* **Task to carry out**:
Once the line containing "Task: Click the" is reached, copy it and every line after it exactly, to the end of the material, without pictures.

Top of Data extract

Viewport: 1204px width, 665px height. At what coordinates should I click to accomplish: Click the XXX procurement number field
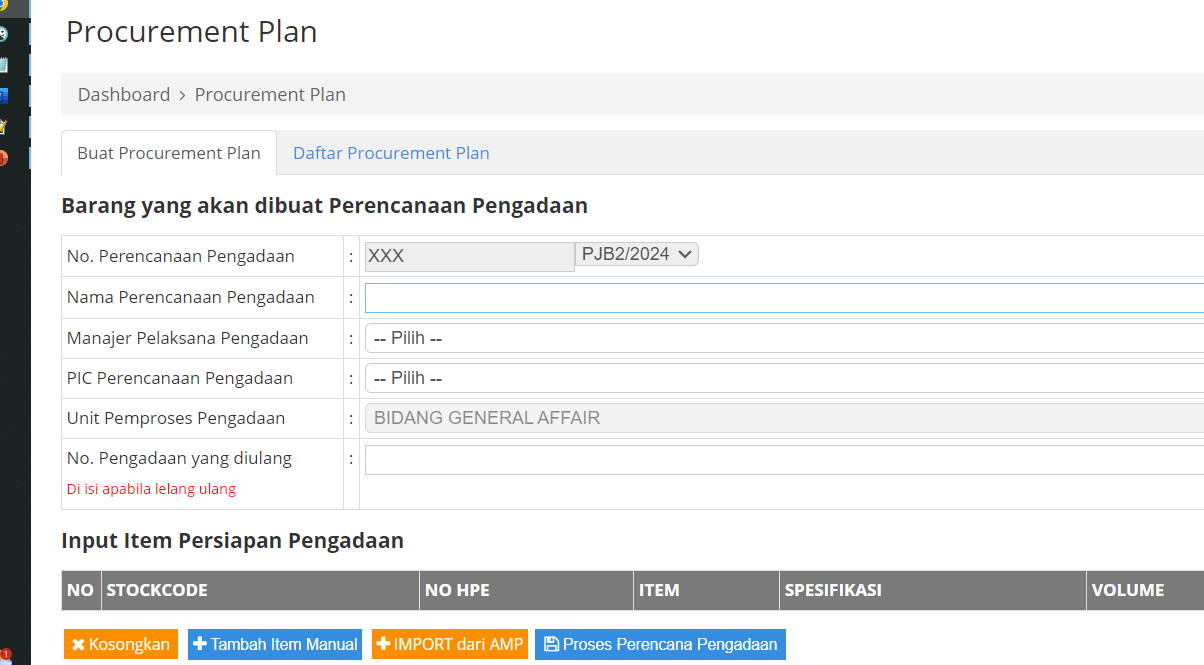coord(469,256)
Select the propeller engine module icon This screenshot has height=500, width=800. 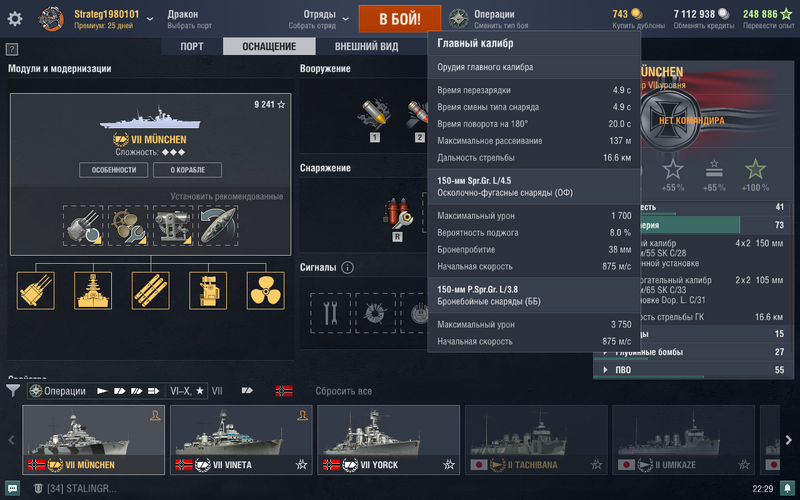point(265,291)
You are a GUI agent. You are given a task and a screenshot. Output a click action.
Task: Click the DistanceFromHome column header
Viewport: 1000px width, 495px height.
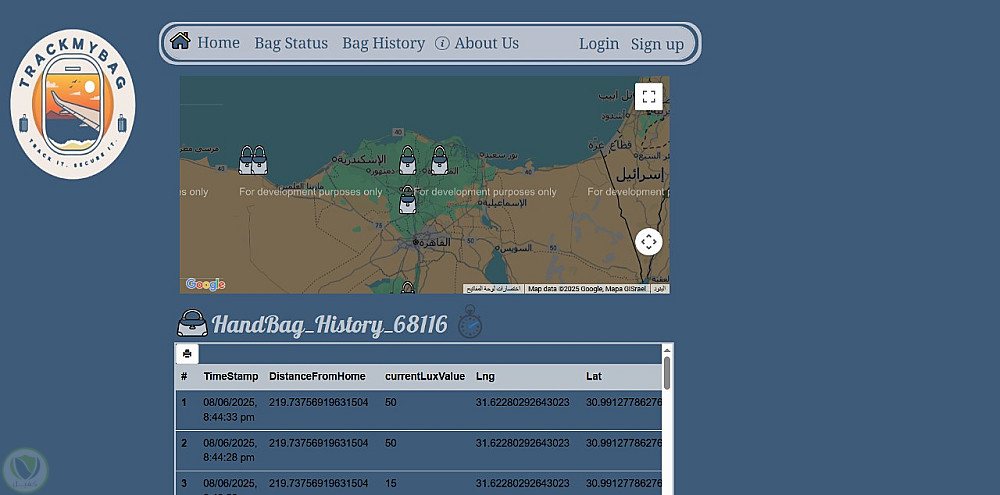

Bottom of Data extract

* **Answer for this exercise**:
Task: Click the DistanceFromHome column header
Viewport: 1000px width, 495px height.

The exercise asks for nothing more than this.